Comment by jandrewrogers

I've done a lot of advanced research in this domain. It is far more difficult than people expect for a few reasons.

The biggest issue is that the basic data model for population behavior is a sparse metastable graph with many non-linearities. How to even represent these types of data models at scale is a set of open problem in computer science. Using existing "big data" platforms is completely intractable, they are incapable of expressing what is needed. These data models also tend to be quite large, 10s of PB at a bare minimum.

You cannot use population aggregates like census data. Doing so produces poor models that don't ground truth in practice for reasons that are generally understood. It requires having distinct behavioral models of every entity in the simulation i.e. a basic behavioral profile of every person. It is very difficult to get entity data sufficient to produce a usable model. Think privileged telemetry from mobile carrier backbones at country scales (which is a lot of data -- this can get into petabytes per day for large countries).

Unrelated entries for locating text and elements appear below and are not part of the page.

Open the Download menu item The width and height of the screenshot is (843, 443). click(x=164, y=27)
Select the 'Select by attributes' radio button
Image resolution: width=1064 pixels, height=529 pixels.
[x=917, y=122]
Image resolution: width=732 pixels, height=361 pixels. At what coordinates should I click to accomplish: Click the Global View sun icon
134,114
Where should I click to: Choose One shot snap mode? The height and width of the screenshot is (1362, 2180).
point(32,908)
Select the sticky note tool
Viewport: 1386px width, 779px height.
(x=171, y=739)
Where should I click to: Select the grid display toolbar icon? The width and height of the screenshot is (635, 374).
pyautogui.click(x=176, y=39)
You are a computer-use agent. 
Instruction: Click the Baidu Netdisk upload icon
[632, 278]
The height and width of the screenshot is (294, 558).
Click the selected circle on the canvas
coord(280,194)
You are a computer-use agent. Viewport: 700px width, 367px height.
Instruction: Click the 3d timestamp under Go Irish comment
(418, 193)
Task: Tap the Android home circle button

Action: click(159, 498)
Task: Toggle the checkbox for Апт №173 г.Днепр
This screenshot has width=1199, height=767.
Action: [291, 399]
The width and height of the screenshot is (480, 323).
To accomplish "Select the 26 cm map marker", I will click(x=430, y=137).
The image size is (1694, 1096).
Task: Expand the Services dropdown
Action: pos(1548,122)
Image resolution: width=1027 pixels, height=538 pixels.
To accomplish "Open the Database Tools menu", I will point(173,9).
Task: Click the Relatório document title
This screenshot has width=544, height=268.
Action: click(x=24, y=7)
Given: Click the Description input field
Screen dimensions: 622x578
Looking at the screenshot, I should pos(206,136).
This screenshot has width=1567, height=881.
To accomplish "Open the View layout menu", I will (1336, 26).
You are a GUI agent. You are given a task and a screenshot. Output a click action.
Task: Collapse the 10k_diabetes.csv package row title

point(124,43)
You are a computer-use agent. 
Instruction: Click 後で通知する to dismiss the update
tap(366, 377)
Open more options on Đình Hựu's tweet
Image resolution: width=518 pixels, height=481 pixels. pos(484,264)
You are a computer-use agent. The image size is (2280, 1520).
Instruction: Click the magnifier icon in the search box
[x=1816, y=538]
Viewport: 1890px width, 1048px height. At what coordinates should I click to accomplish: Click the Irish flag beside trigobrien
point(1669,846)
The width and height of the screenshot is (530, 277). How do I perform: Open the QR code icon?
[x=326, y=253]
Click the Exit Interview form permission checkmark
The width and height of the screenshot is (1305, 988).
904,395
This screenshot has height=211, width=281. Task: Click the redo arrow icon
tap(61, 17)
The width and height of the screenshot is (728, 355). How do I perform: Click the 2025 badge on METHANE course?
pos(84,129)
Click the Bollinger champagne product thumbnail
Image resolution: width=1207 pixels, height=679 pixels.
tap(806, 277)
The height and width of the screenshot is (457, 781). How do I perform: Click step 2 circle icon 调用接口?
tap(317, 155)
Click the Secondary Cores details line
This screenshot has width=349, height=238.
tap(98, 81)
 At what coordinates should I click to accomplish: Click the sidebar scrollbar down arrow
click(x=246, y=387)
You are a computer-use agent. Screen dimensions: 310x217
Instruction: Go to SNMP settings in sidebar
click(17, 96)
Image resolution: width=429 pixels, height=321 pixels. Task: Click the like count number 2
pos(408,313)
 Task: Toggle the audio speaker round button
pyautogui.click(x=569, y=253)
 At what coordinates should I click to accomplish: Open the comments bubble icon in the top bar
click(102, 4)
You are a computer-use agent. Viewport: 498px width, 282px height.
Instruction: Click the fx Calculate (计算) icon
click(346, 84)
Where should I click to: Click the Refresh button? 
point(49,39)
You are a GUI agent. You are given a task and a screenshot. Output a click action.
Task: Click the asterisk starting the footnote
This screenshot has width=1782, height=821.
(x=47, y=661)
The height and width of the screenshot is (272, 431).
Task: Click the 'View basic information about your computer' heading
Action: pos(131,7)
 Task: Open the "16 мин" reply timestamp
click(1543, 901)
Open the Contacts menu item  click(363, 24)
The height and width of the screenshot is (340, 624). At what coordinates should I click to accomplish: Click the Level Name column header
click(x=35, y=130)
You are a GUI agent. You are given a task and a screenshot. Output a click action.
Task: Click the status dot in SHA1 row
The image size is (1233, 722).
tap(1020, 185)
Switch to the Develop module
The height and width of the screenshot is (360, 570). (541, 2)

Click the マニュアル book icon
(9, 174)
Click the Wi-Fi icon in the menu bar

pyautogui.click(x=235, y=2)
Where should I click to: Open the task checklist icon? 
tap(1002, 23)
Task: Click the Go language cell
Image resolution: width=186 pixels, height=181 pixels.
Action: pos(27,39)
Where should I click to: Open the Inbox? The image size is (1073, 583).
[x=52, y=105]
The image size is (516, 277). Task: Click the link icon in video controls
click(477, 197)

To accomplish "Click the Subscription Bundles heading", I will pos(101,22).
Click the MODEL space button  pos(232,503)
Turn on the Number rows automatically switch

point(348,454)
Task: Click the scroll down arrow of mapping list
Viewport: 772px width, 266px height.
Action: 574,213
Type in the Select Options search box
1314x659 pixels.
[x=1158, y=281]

Current AI tech is famously bad at these types of problems. There is an entire set of open problems here around machine learning and analytic algorithms that you would need to research and develop. There is negligible literature around it. You can't just throw tensorflow or LLMs at the problem.

This is all doable in principle, it is just extremely difficult technically. I will say that if you can demonstrably address all of the practical and theoretical computer science problems at scale, gaining access to the required data becomes much less of a problem.